From boating on Lake Superior to hiking Utah canyons, poet Jan Minich finds grace in nature in his new collection.
Jan Minich’s new collection begins in “Reflection Canyon,” and in classic poet fashion his words do double duty, describing the physical reflection on the water where he is “anchored in a graveyard of trees, / oddly shaped skeletons” before going on to write of reflections of another kind, of memory and history and more psychic skeletons. Similarly the title poem reveals that Grace Harbor is both a real place and a state of mind, where “a tree that fell parallel to shore” is “like an old man / moving back and forth / between going on and getting ready to turn back.” Minich writes from the perspective of that pivot point, even when he doubts the efficacy of language: “I don’t wonder at my loss for words. / I’ve used too many for any lake / or river to care.” But for his readers who do care, his words are themselves a state of grace: “We’ll all hold onto one another / but sometimes we’ll let go / to be able to swim to shore.” Most of his poems take place in and on the water, with the pace and flow of water, adrift in space and time for “There’s no certain point in water.” And in the absence of certainty, Minich finds grace, as in his closing image “Turning a heavy coat inside out / I watch a man beside me, / a father or son with that same / expression on his face” — all of us, across the years, “Coming Home.”
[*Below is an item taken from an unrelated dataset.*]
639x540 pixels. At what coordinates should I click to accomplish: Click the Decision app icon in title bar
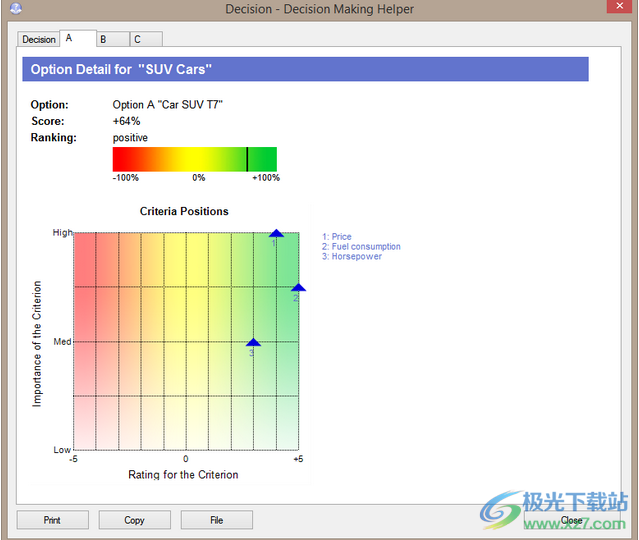(x=14, y=9)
Jan Minich was born in Youngstown, Ohio, and grew up near fields, ponds, and lakes in Poland, Huron, and Lisbon, Ohio. He received a BA in Literature and Writing from the University of Arizona, an MFA in Poetry from the Iowa Writers' Workshop, and a PhD in English from the University of Utah with specialties in American Literature and poetry writing before moving to Carbon County, Utah, and teaching at USU Eastern/CEU, where he co-hosted a long-running Readers' Series, was Director of the Wilderness Studies Program, and where he is now an Emeritus Professor. Always drawn to water and the outdoors, Jan cruises Lake Superior in the summers in a small boat, and in winters hikes Utah's canyons. His books include The Letters of Silver Dollar, WILD ROSES, and History of a Drowning. Jan lives in Wellington, Utah with his wife poet Nancy Takacs and their two dogs. Their son Ian Minich is a photographer in Salt Lake City.